## WRITTEN EXERCISE 1
Name every example the rant on description in fiction gives, in parentheses, of what makes a book frustrating.

## TEXT PASSAGE
┄┄┄┄┄┄┄┄┄┄

How would you convey the actions?
The characters?
The setting?
The mood?
(Go ahead and jot something down.)


Frustration is a BAD thing to generate in your readers. Books that frustrate (poor grammar, limp dialogue, wishy-washy action, weak description, over-blown description...etc.) are tossed against a wall. The technical term is: Wall-Bangers.

WARNING: INCOMING RANT!!!
I want to SEE the Story ~ Damn it!!!


My BIGGEST Pet Peeve:Description-less Fiction.
-- I utterly loathe reading a book where everything happens in a colorless vacuum. You don't know where they are, you don't know what they're doing, you don't know what the Characters LOOK LIKE! I despise a book where I can’t SEE, or worse can see only bits of what's going on.

How the heck am I supposed to imagine the scene like a movie in my head without knowing what stuff looks like?

In far too much Erotica it's worse. The sex is detailed but the rest of the story is barely sketched out. If they’re gonna go into that much detail in the sex, they should do the same for the rest of the damned story!

For example, you get a nice juicy sex scene and some sprightly dialogue, but then you get:

She went into the kitchen and got a glass of water.

Then the dialogue starts back up again -- without bothering to even mentioning that she came out of the damned kitchen! WITHOUT a SCENE BREAK! Right in the middle of the damned paragraph without skipping a beat! Hell, it's done right in the middle of the damned dialogue!

This happened because the writer ASSUMED that reader KNOWS that she’s not in the kitchen any more. However, the truth of the matter is that the reader actually thought: "Oh wait, she's NOT in the kitchen any more...!" And then they had to GUESS how how it happened.

HELLO!!!
If you have to GUESS How the character got From position A ~ To position B,
You've been TOLD - Not SHOWN.


SHOW ME - Damn It!

┄┄┄┄┄┄┄┄┄┄

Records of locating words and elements
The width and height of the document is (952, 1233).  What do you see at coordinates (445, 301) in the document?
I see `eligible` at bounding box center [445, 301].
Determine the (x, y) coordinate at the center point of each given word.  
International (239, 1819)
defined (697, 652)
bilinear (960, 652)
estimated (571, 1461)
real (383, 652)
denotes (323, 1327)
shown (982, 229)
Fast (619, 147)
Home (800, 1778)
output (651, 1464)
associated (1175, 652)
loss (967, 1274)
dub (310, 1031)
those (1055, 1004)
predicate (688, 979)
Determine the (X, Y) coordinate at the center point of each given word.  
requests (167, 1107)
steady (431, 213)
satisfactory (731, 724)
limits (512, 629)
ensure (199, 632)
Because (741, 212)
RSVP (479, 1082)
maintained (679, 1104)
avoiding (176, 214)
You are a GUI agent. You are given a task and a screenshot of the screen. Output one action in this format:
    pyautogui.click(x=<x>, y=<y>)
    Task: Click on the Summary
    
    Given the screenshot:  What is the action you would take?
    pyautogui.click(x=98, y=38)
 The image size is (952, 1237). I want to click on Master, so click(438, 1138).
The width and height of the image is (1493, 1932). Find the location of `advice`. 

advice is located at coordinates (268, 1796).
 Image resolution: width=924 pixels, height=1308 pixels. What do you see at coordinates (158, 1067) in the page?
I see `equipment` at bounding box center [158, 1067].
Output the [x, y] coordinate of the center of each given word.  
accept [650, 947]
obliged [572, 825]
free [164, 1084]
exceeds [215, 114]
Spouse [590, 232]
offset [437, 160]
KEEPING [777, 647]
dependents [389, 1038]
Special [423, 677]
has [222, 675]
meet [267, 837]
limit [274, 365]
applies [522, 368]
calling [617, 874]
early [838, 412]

┄┄┄┄┄┄┄┄┄┄

## WRITTEN EXERCISE 2
In the listing, substitute "term" for "word", starting with the line containing "Fast (619, 147)" and going on through the line containing "exceeds [215, 114]". Return only those lines.

## EXPECTED OUTPUT 1
poor grammar, limp dialogue, wishy-washy action, weak description, over-blown description

## EXPECTED OUTPUT 2
Fast (619, 147)
Home (800, 1778)
output (651, 1464)
associated (1175, 652)
loss (967, 1274)
dub (310, 1031)
those (1055, 1004)
predicate (688, 979)
Determine the (X, Y) coordinate at the center point of each given term.  
requests (167, 1107)
steady (431, 213)
satisfactory (731, 724)
limits (512, 629)
ensure (199, 632)
Because (741, 212)
RSVP (479, 1082)
maintained (679, 1104)
avoiding (176, 214)
You are a GUI agent. You are given a task and a screenshot of the screen. Output one action in this format:
    pyautogui.click(x=<x>, y=<y>)
    Task: Click on the Summary
    
    Given the screenshot:  What is the action you would take?
    pyautogui.click(x=98, y=38)
 The image size is (952, 1237). I want to click on Master, so click(438, 1138).
The width and height of the image is (1493, 1932). Find the location of `advice`. 

advice is located at coordinates (268, 1796).
 Image resolution: width=924 pixels, height=1308 pixels. What do you see at coordinates (158, 1067) in the page?
I see `equipment` at bounding box center [158, 1067].
Output the [x, y] coordinate of the center of each given term.  
accept [650, 947]
obliged [572, 825]
free [164, 1084]
exceeds [215, 114]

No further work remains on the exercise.